Transfer learning has been the subject of much recent research. In practice, that research means that the models are unstable since they are continually revised whenever new data arrives. This paper offers a very simple "bellwether" transfer learner. Given N datasets, we find which one produces the best predictions on all the others. This bellwether dataset is then used for all subsequent predictions (when its predictions start failing, one may seek another bellwether). Bellwethers are interesting since they are very simple to find (wrap a for-loop around standard data miners). They simplify the task of making general policies in software engineering since as long as one bellwether remains useful, stable conclusions for $N$ datasets can be achieved by reasoning over that bellwether.

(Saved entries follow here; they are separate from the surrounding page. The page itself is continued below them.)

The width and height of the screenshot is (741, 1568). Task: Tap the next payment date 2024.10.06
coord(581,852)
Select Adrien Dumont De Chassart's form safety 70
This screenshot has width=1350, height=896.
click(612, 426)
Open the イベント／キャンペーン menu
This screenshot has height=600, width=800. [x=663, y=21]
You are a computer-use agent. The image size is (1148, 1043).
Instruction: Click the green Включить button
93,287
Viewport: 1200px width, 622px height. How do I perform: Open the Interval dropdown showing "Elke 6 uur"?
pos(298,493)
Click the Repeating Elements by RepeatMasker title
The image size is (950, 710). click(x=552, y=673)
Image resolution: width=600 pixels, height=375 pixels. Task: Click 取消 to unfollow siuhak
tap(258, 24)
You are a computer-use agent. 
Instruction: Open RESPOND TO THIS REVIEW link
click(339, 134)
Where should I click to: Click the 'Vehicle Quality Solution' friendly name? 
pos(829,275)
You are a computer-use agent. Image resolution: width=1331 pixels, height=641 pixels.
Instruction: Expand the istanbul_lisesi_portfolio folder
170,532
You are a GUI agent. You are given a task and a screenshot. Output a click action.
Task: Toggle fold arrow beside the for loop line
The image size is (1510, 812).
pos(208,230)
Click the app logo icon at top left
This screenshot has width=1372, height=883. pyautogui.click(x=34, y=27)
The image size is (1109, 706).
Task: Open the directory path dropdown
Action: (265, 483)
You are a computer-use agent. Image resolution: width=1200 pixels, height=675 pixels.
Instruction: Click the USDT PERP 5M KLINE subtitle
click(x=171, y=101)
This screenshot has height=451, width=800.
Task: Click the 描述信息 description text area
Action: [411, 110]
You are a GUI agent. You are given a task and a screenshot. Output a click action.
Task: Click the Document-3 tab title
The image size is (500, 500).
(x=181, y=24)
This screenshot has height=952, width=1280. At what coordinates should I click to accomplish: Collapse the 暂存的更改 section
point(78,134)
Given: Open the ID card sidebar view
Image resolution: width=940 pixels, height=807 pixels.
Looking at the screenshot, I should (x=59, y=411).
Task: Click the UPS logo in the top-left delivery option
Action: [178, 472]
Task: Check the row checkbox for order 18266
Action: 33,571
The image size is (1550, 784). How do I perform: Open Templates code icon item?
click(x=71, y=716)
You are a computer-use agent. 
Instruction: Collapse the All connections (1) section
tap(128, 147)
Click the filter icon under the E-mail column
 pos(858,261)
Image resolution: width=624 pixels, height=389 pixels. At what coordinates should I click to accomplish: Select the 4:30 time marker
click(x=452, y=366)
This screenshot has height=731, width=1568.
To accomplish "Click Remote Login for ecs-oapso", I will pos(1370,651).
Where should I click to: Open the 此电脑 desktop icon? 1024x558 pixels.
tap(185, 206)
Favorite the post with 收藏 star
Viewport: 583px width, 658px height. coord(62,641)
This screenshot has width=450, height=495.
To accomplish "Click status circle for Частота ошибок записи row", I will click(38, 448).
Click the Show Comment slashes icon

This paper shows that this bellwether approach works for multiple datasets from various domains in SE. From this, we conclude that (1) bellwether method is a useful (and simple) transfer learner; (2) Unlike bellwethers, other complex transfer learners do not generalized to all domains in SE; (3) "bellwethers" are a baseline method against which future transfer learners should be compared; (4) When building increasingly complex automatic methods, researchers should pause and compare more sophisticated method against simpler alternatives.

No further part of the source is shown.